*EXERCISE MATERIALS*.

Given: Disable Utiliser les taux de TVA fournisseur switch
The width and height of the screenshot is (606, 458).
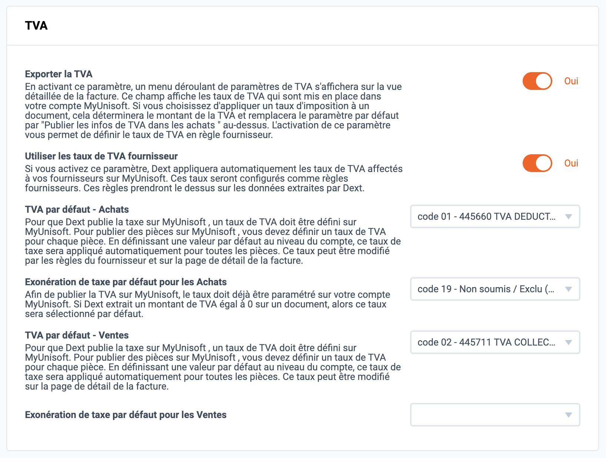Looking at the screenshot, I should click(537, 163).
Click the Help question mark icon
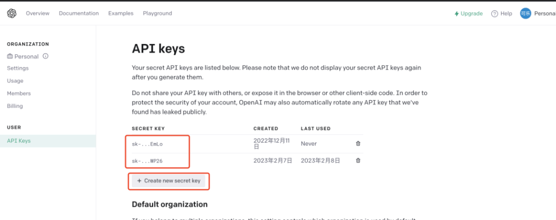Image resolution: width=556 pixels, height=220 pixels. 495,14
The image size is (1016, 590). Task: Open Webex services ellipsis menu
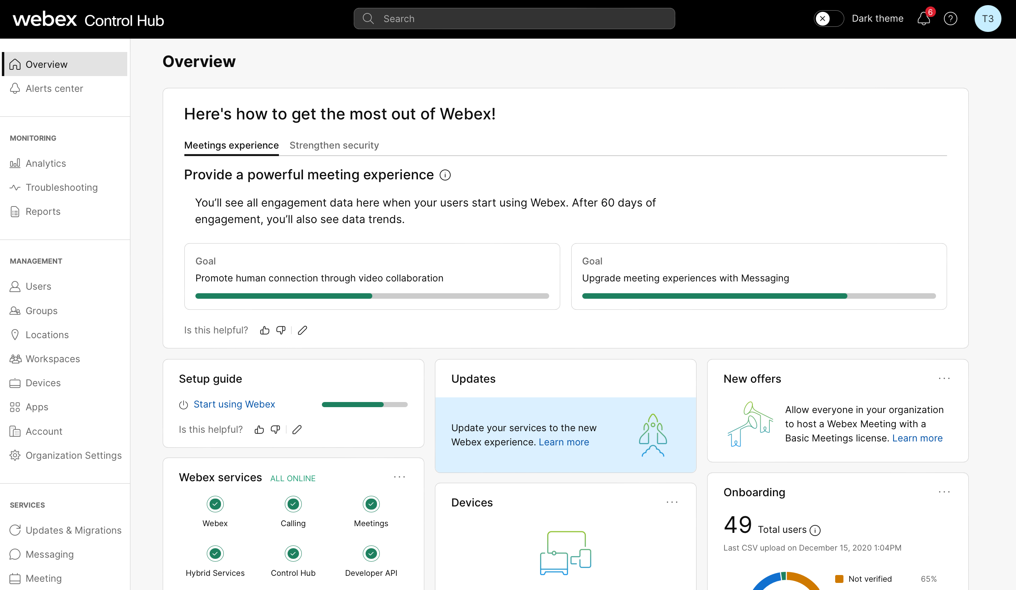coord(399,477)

--

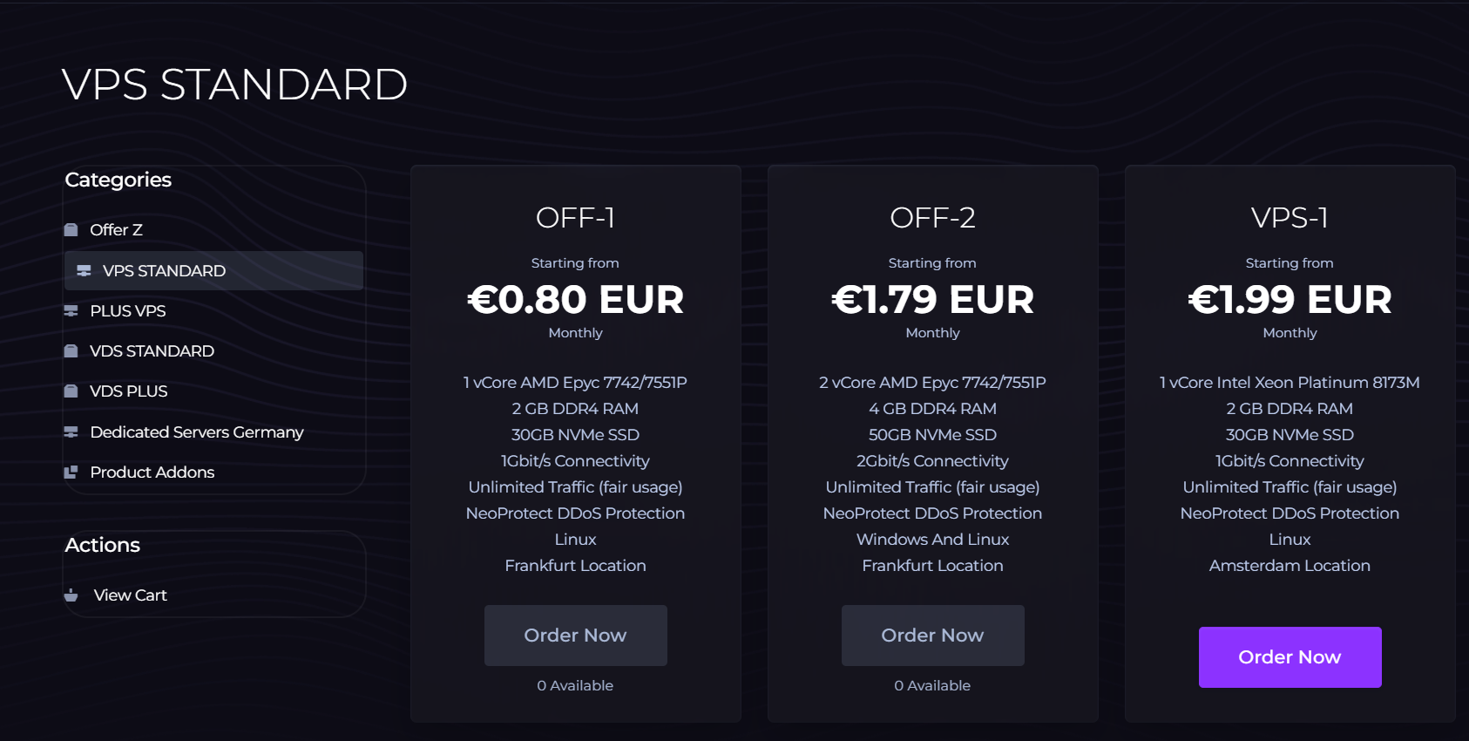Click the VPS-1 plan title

---

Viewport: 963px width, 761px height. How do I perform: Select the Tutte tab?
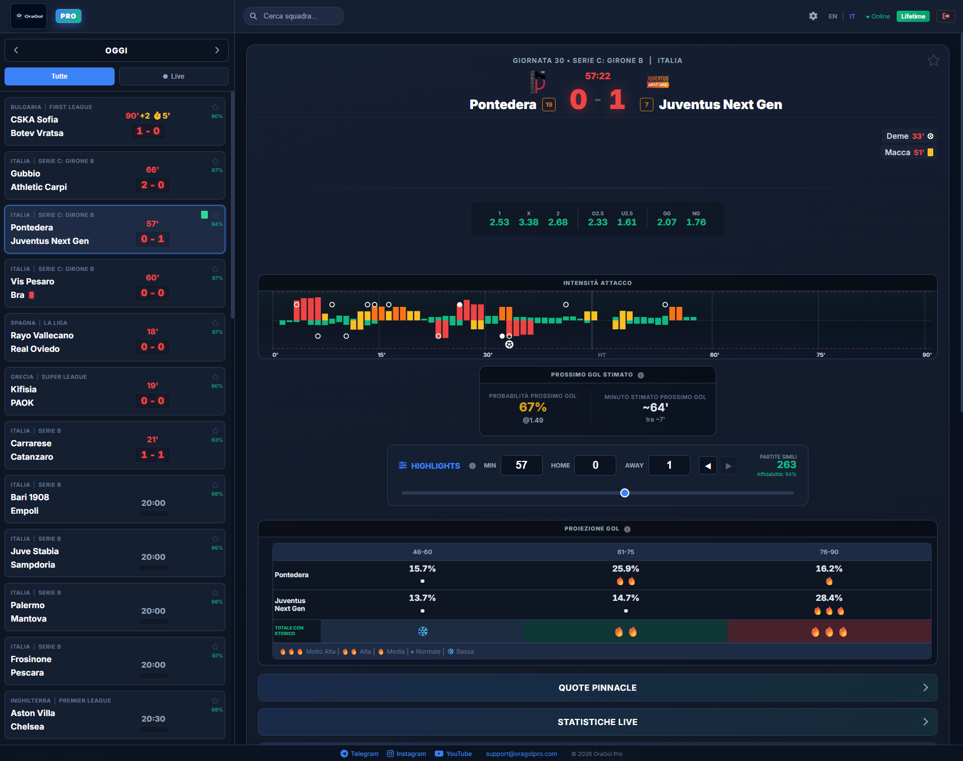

*SET TASK*. Rescale the items starting with the line with "Click the Help question mark icon" and going on through the line with "coord(399,477)". Repeat only those lines, requests included, with every coordinate and pixel dimension in the answers multiplied by 1.9 and rounded to a whole number (halves round up), keeping numbers in the requests unchanged and leaving out the pictures.

*SOLUTION TO THE PROBLEM*.
Click the Help question mark icon
Image resolution: width=1056 pixels, height=418 pixels. 941,27
The image size is (1016, 590). Task: Open Webex services ellipsis menu
coord(758,906)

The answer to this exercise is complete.